Topline results from ELIGHTEN are estimated to be available in 2019.

Allurion received CE mark for Elipse in 2015 and has treated more than 6,000 patients with the device. The company went on to say that the technology has been used in 100 weight loss centers in countries across Europe and the Middle East.

The Elipse Balloon is made of a thin, flexible polymer film. The device is swallowed in a capsule and filled with liquid through a thin delivery catheter, which is then detached. The balloon remains in the stomach for about four months, after which it opens, allowing it to empty and pass naturally from the body without the need for a removal procedure.

The technology treats patients with body mass index between 30 and 40.

“The Elipse balloon is the world’s first and only procedure less product,” Gaur said. “It is delivered without endoscopy; without anesthesia; and without surgery – free of medical complexity.”

In 2015, MD+DI named Allurion Technologies as one of the 5 top obesity startups in medtech. The company went relatively untouched during the massive consolidation of the obesity treatment space that took place over the past few years.

One of the most notable merger attempts came when EnteroMedics acquired ReShape Medical in a cash a stock deal worth $38 million. St. Paul, MN-based EnteroMedics would eventually change its name to ReShape Lifesciences. The company has approval of the Dual Weight Loss Balloon. The ReShape deal made MD+DI’s list of the top seven key moments that transformed the obesity treatment market.

Gaur said many of the players in the obesity treatment market are missing the market because they are focused on a reimbursement model as opposed to a consumer-based model.

“The successful products or the successful experiences in the weight loss space are going to be the ones that are designed with the consumer's best interest in mind,” Gaur said. “A lot of the big strategics and a lot of the companies in our space are working in a reimbursement frame of mind, but they should be working inside a consumer-facing cash pay frame of mind.”

Typically, obesity treatment devices are not reimbursed by Centers for Medicare and Medicaid Services. Instead, patients usually pay for treatment with these devices on their own.

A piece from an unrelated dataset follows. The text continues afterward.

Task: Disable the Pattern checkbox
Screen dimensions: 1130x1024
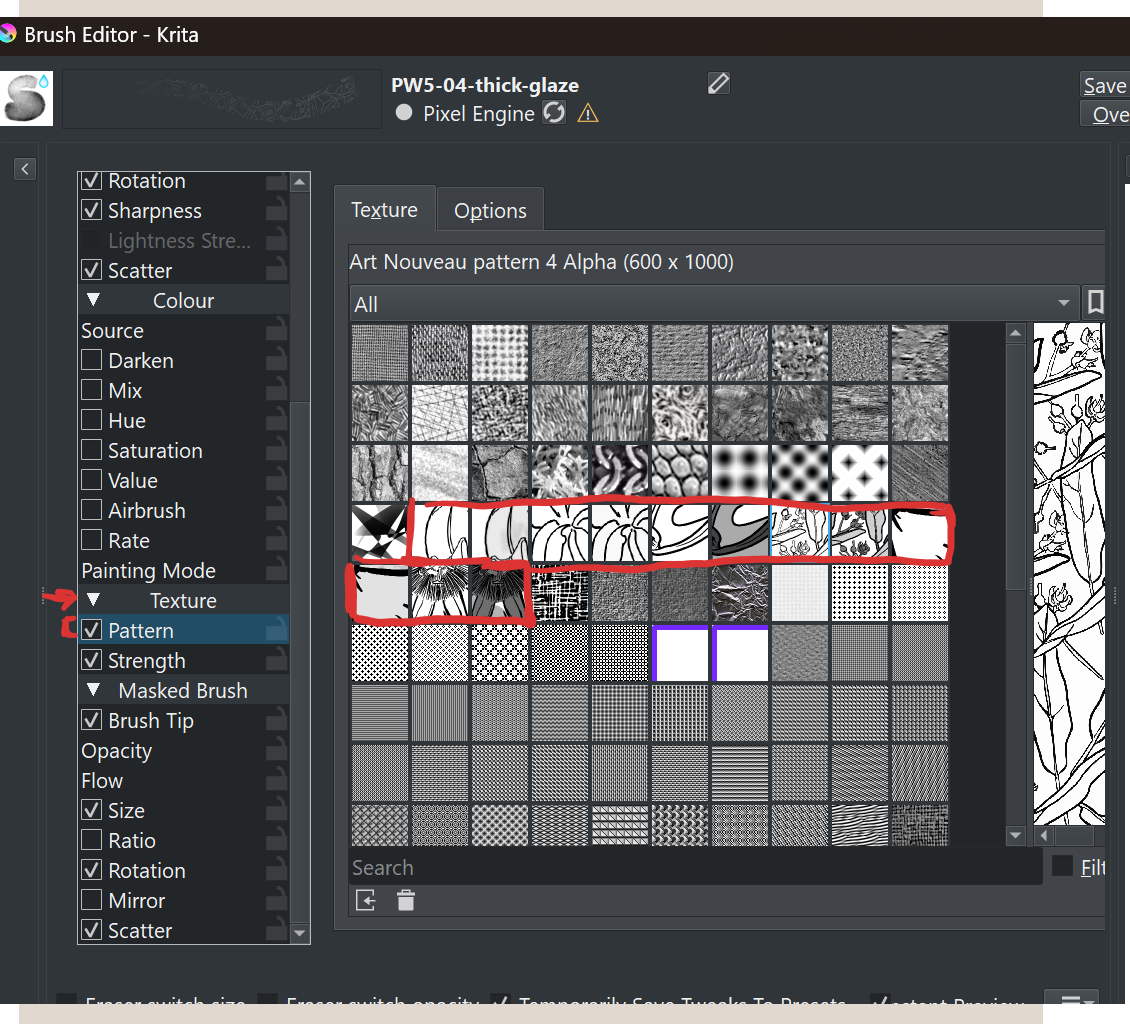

“We knew from day one that consumers were going to pay out of pocket for this weight-loss experience,” Gaur said. “That has driven a lot of the development and research that we’ve done in the past nine years. We wanted to create an experience free of medical complexity so that it could be made available more affordably. When consumers are reaching into their pockets and putting this type of product or experience on a credit card – price matters.”